Welcome to our Research group page!

SNAG group members:

Charlie Alexander, Coordinator; Ciara Lithgow, Administrator; Tom Measey, Communications; John Pollard, Report Lead; Phoebe Stainton, Theory Lead; Pascale Desmet, Coding Lead; Jonathan Dixon, Data Analysis Lead


Over the past two weeks we have been assigning roles and planning our actions; this week we began working with the data for our project. We are SNAG, Studying Nearby AGN and Galaxies, a group of 7 undergraduate physicists from Lancaster University.

Over the next 7 weeks, we will report on our progress in our project. Through spectroscopic analysis, we aim to distinguish between active galaxies and passive galaxies. Using data from the SDSS we will look at the trends shown to distinguish between these types.

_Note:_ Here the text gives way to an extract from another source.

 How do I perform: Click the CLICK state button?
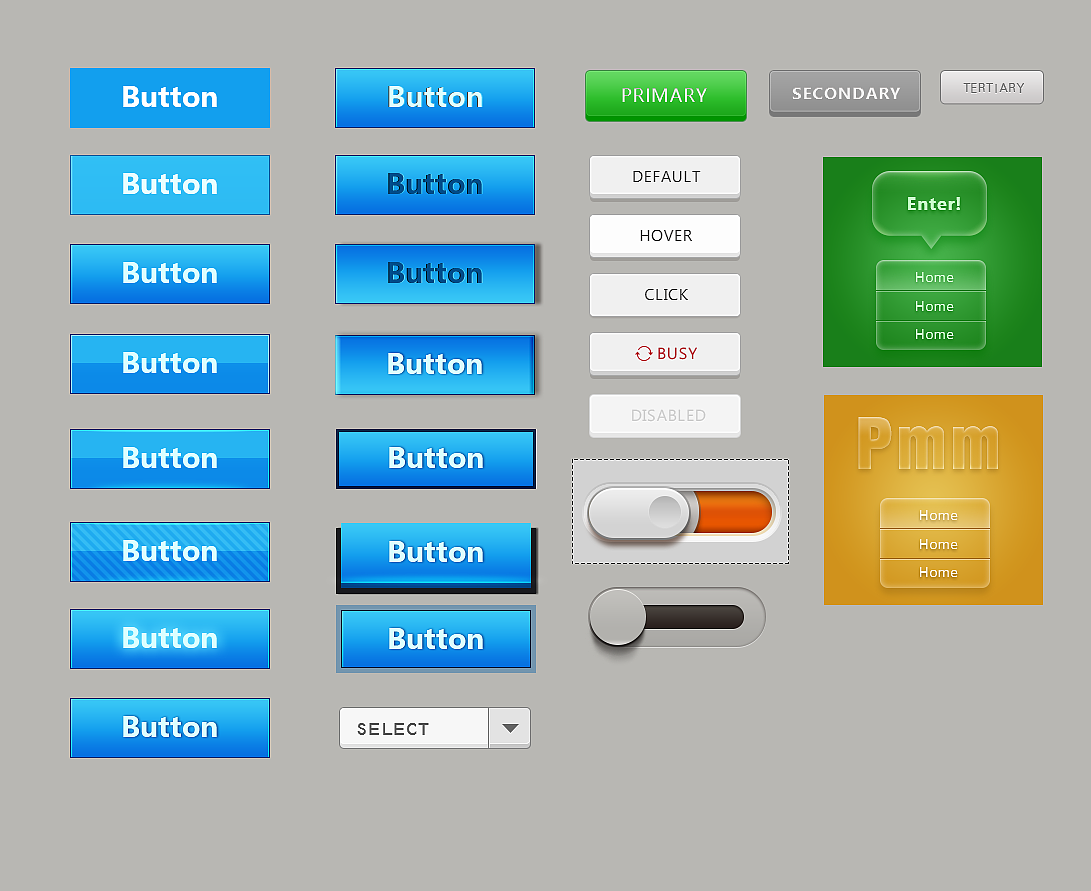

Our first challenge to overcome was data reduction. During our first lab session we began with a raw data set, some 850,000 data points from the SDSS data release 8. With some discussion we came to realise that taking data from all redshifts would be inherently biased towards the brighter galaxies, as the larger redshift galaxies would need to be much larger than an average galaxy to have the luminosity to be detected at the distance they are from the Earth. We decided to limit data to the range 0.09 < z < 0.11. By limiting the redshift range to nearby galaxies we ensured that the sample would not be biased against smaller, dimmer galaxies. The narrow band also solved our data reduction problem, we now had only 85,000 data points, a much more manageable number.

Using our new dataset, we plotted the galaxies onto a sphere corresponding to the right ascension and declination. Upon looking closer at the graph we saw much of the fine structure of our universe. On our graph you can clearly see the galaxy filaments that run throughout the universe represented by the strings of darker red where there is a heavier concentration of galaxies.


Our next aim was to determine some of the properties of the various types of galaxy. Included in our data set were approximately 30,000 galaxies which have already been defined as either star-forming, starburst, broadline or AGN galaxies. We decided to start at metallicity, by plotting a graph showing the ratios of the strength of the OIII [5007Å] and Hβ lines and the NII [6584Å] and H­­α lines.


Looking at this graph, we can see the galaxies conform to distinct regions. With this graph, in future, we will be able to take a galaxy that is not already classified into one of these groups and match it to the graph to give us an understanding of the physical processes going on inside of it.

We are excited to see more progress as our project continues in the coming weeks!